"All the Malays Are Cham": How Multivalent Allegiances Reshaped Muslim Communities in French Colonial Cambodia

Sunday, January 5, 2025: 11:10 AM
Bryant Room (New York Hilton)
William Noseworthy, Cornell University
From the 1920s through the 1940s Muslim communities in French Indochina underwent critical changes spurred on by the vibrant discourse of modernism and reformism. Critical multivalent allegiances allowed clerics to shepherd their communities in times of tension, dissension, and contestation. While French authorities muddled through a patchwork pile of policies, unable to determine if they should administer ethnic minority Muslim Cham communities through direct negotiations or through the legal apparatus of Cambodian royal law, clerics capitalized on the confusion and positioned themselves strategically, including by bringing outlying communities – both geographically and praxeologically defined – into the fold.
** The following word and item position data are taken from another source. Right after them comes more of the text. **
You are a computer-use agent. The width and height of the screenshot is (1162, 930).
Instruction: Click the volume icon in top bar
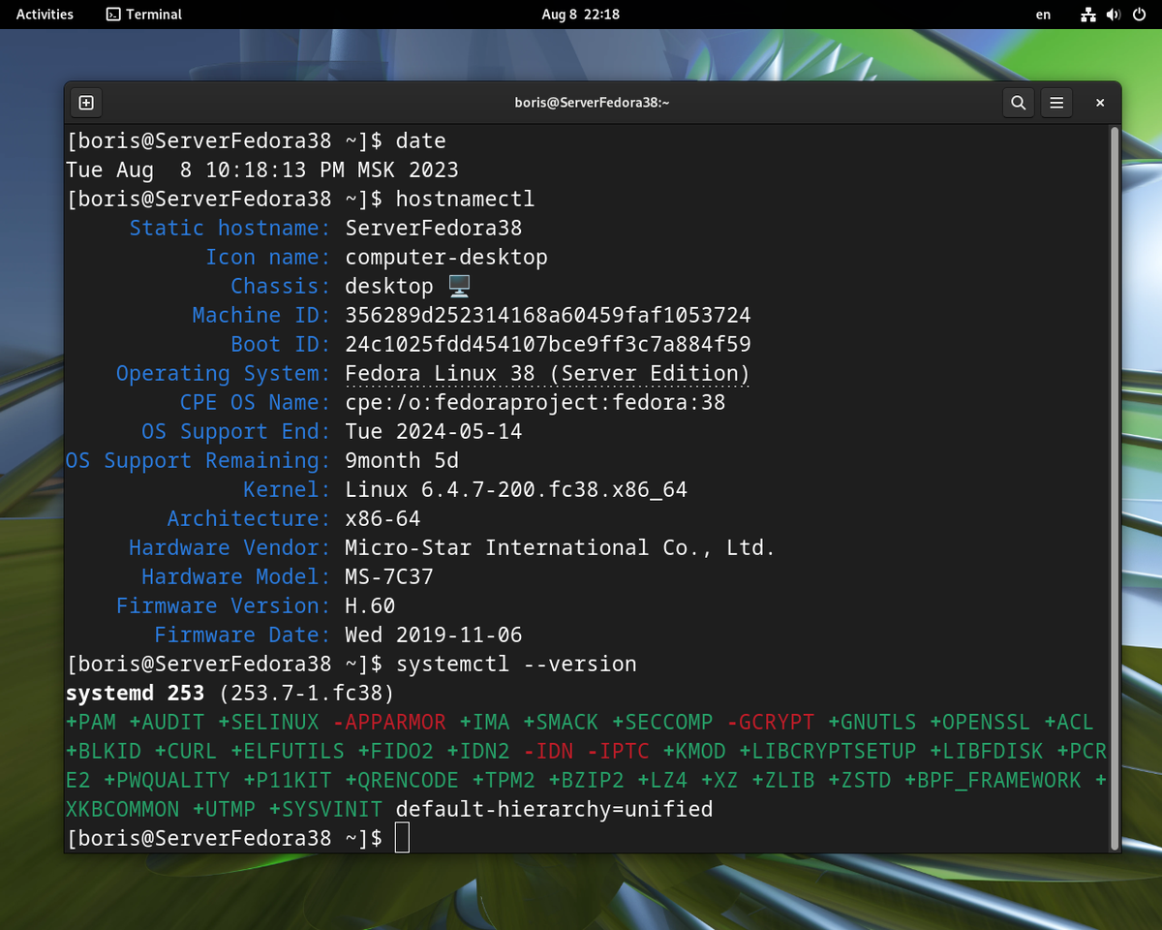click(1112, 15)
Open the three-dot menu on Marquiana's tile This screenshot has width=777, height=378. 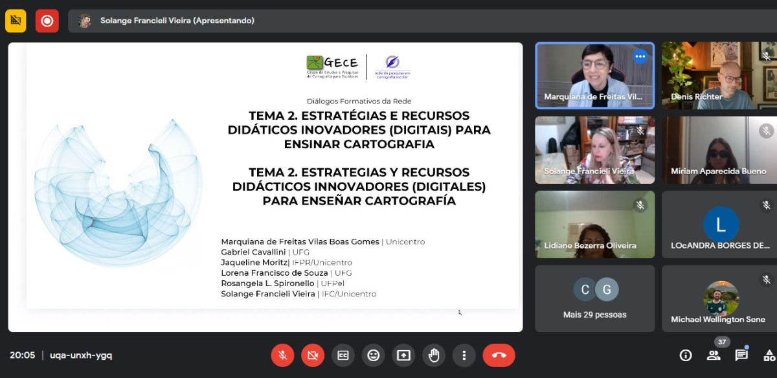[x=640, y=56]
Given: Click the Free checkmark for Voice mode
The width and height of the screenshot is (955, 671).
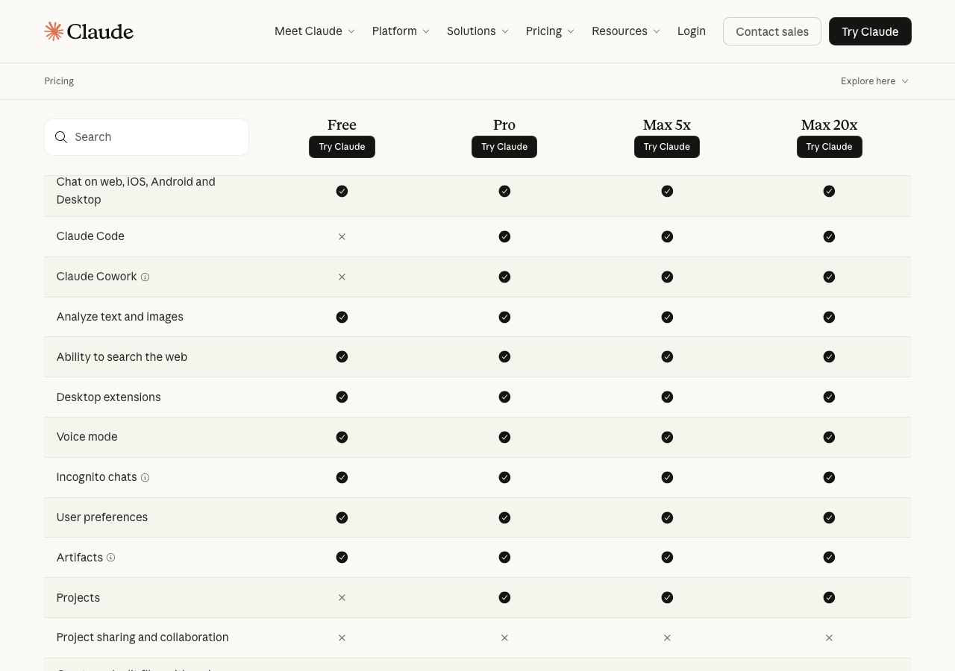Looking at the screenshot, I should (342, 438).
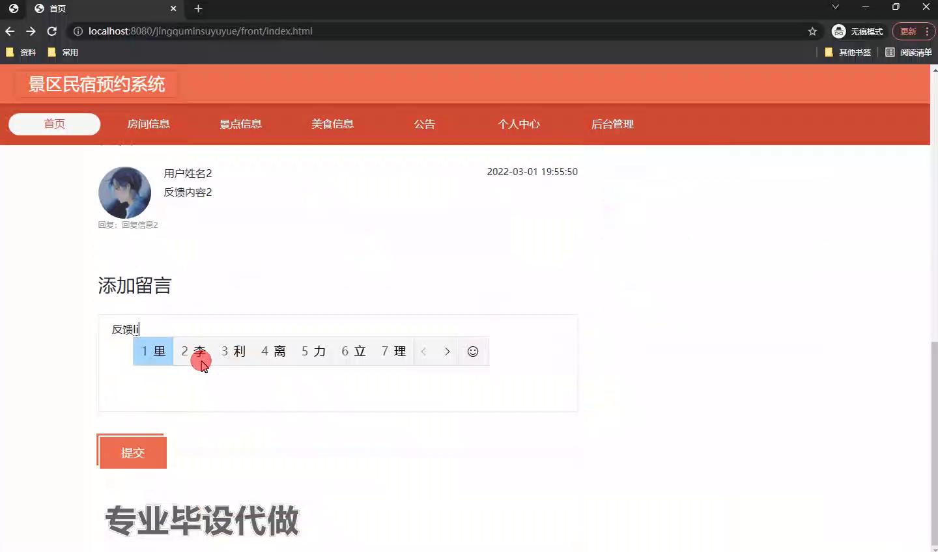This screenshot has width=938, height=552.
Task: Show next IME candidates with the right arrow
Action: 448,352

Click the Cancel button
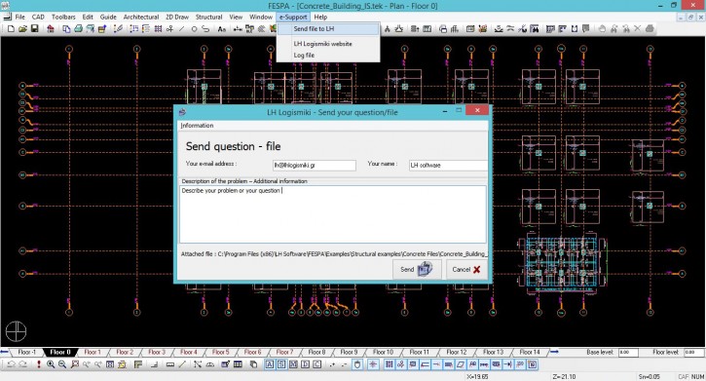pyautogui.click(x=466, y=269)
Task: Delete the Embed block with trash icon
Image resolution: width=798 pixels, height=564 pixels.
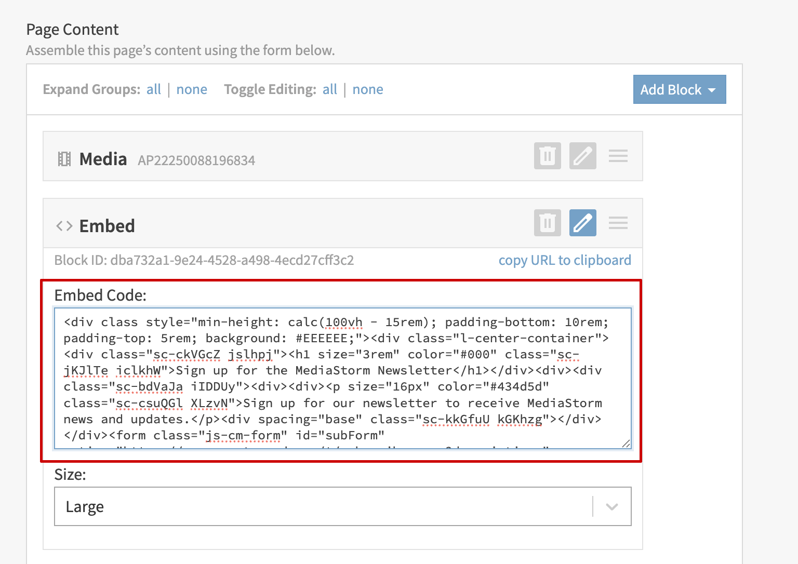Action: (548, 223)
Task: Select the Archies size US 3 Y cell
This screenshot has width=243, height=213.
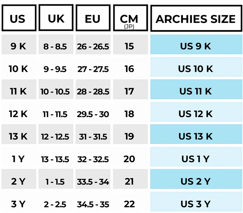Action: point(196,204)
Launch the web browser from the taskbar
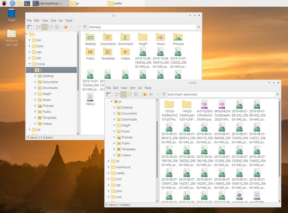 [12, 3]
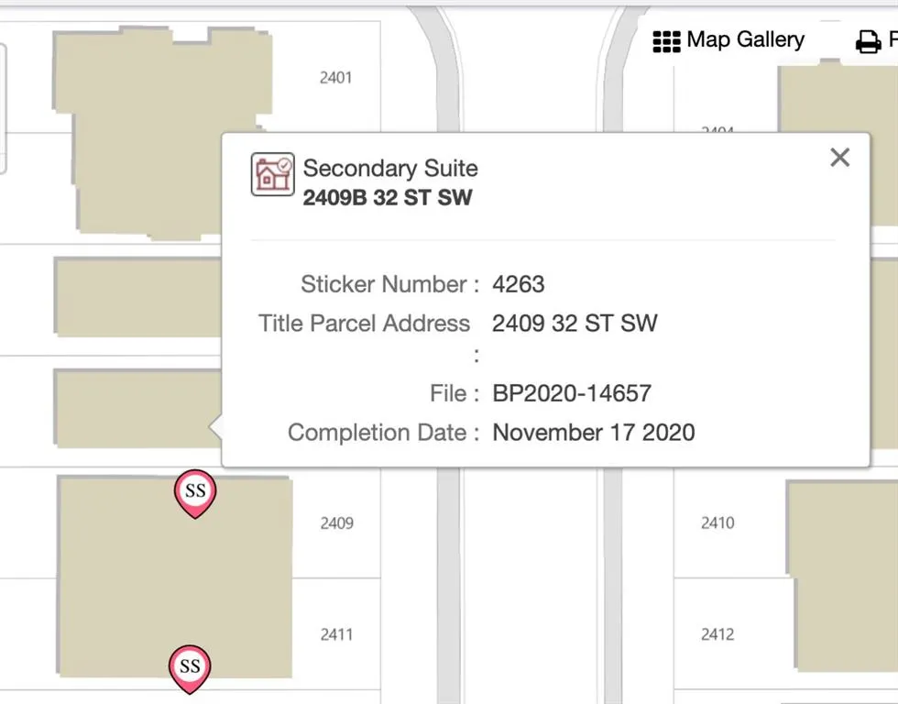Click the building footprint left of label 2401

pyautogui.click(x=160, y=119)
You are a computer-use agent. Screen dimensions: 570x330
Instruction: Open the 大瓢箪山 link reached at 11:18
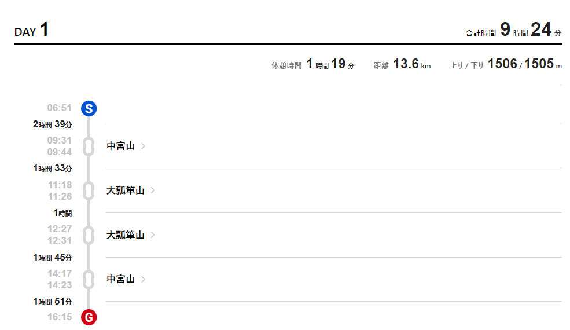click(126, 190)
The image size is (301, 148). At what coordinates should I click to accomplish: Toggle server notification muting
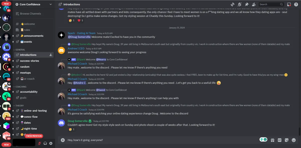coord(240,4)
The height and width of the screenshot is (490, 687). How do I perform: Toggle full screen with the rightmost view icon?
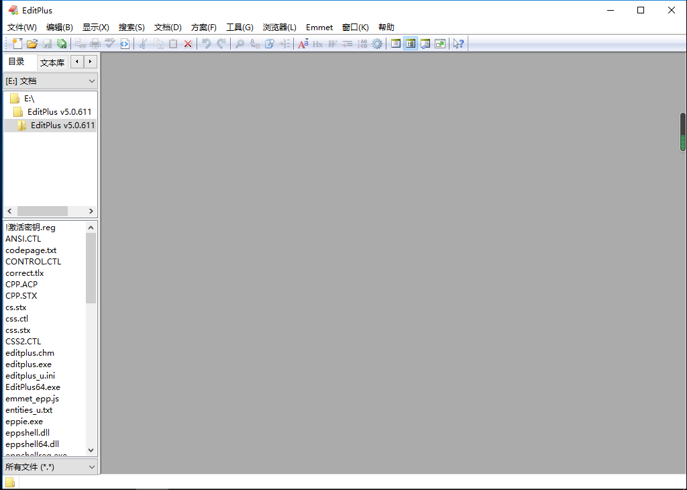pyautogui.click(x=440, y=44)
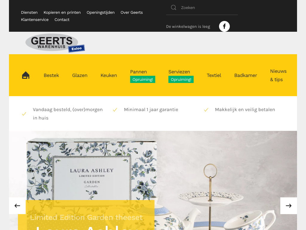Open Nieuws & tips page
This screenshot has height=230, width=306.
(x=278, y=75)
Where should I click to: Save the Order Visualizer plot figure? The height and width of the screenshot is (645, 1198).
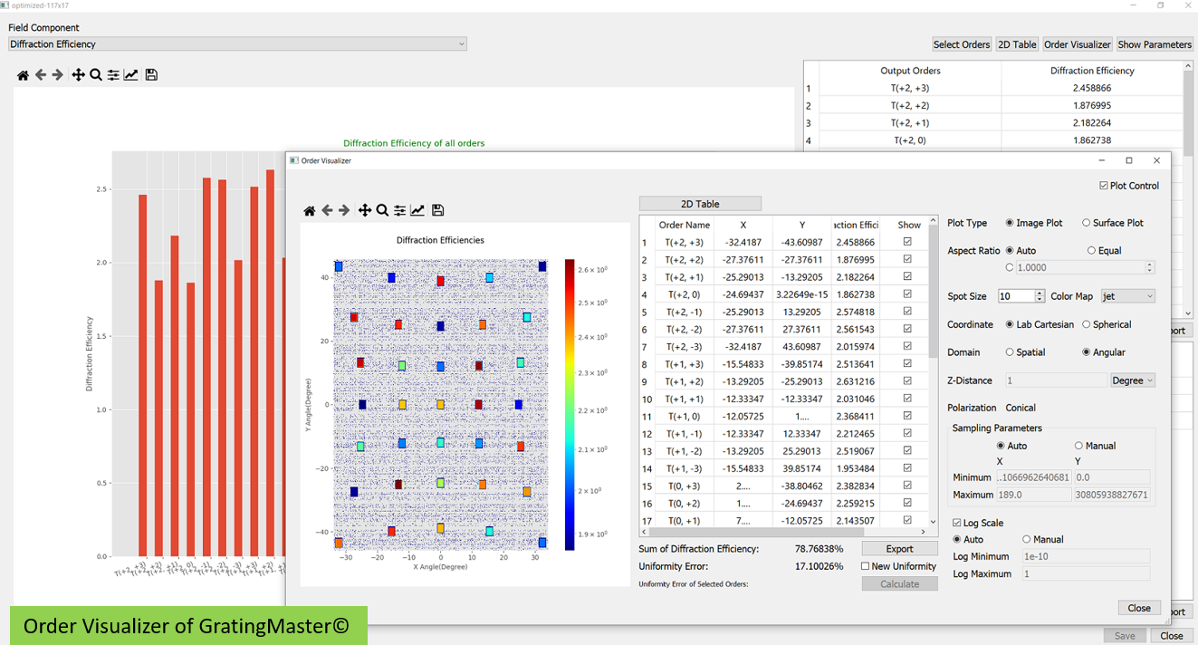click(437, 211)
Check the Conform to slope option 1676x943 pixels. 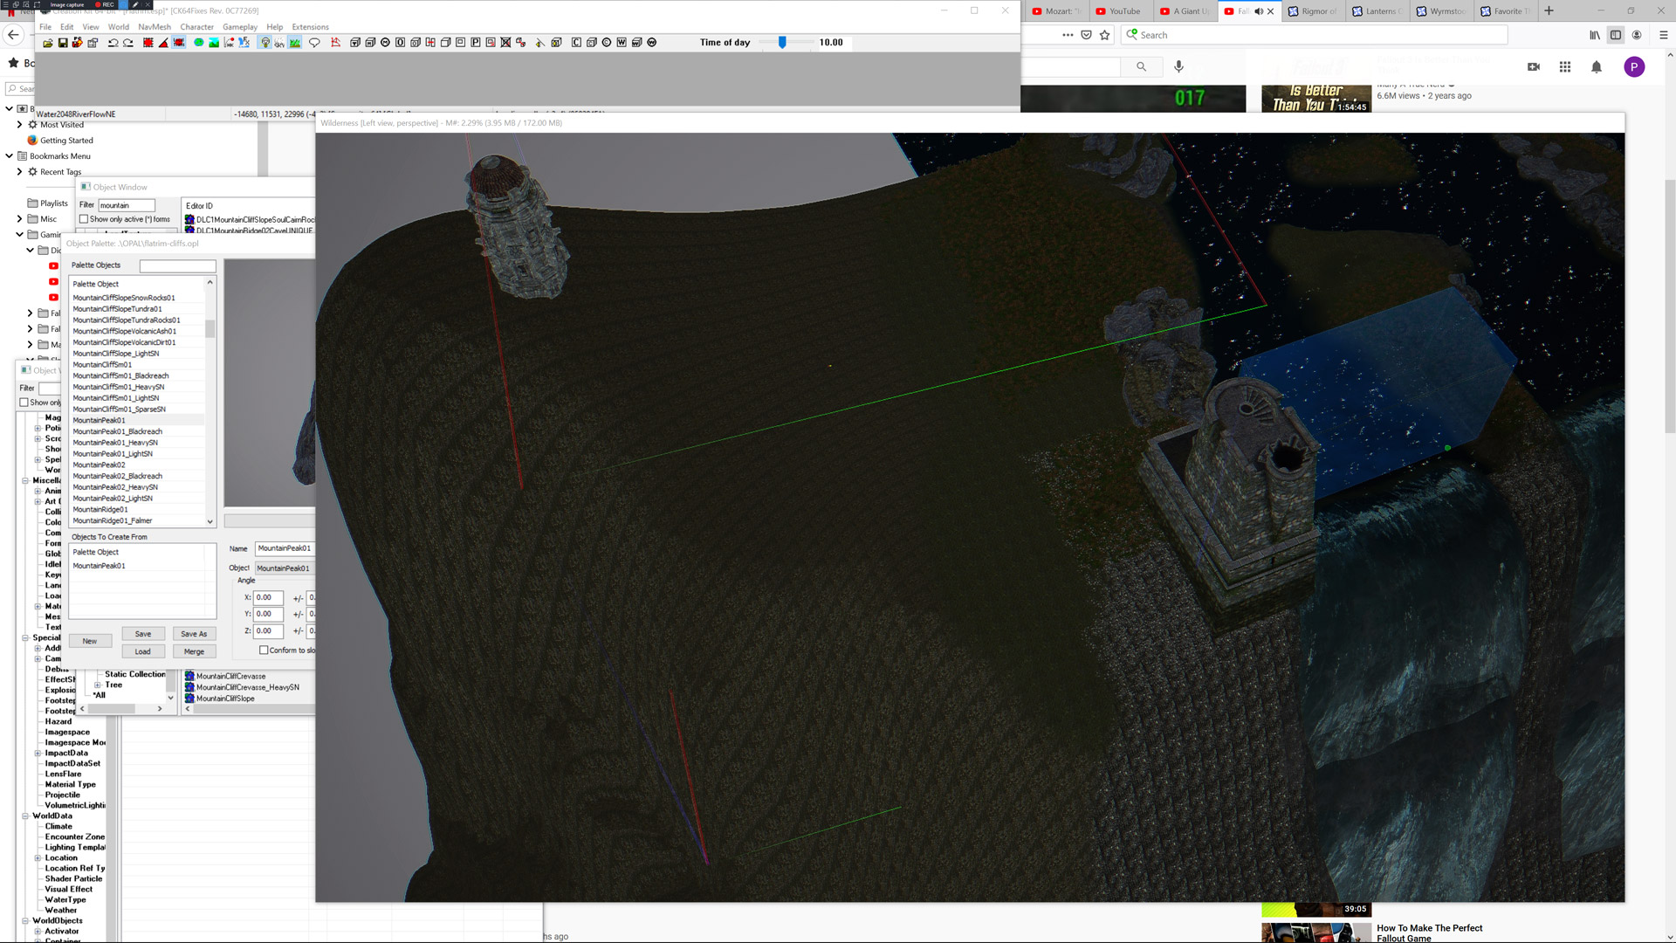coord(264,650)
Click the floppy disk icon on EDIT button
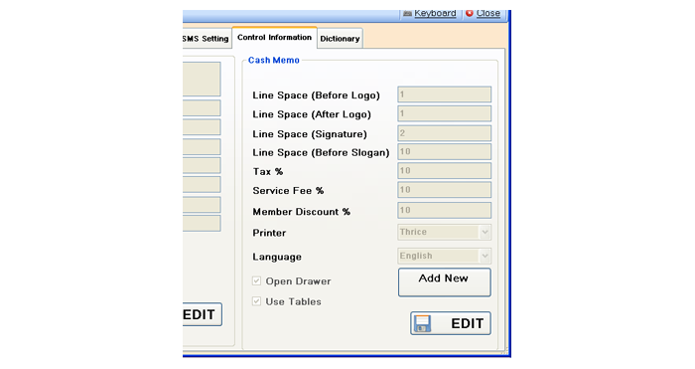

Significant disputes appeared, related to medical treatments of a corpse, the registration (or clandestine) nature of schools, and an almost decade long rift that would emerge in the then center of Islamic authority for all of Cambodia, Chroy Changvar. However, a close read of the main factions involved in the rift reveals that the dynamics of Muslim clerics were not so readily defined as typical portrayals would suggest. This is to say: they do not actually sort easily into two groups. Instead, overlapping relations and shifting power dynamics contributed to the rapid institutionalization of Muslim communities at a pace unparalleled by those of Animist or syncretic Hindu Cham communities elsewhere in French Indochina. In the end, I argue the dynamics of continuous creolization not only led to the transformation of Muslim communities in Cambodia, but also those in Cochinchina, leading to the long-term transformation of non-Muslim Cham communities as well.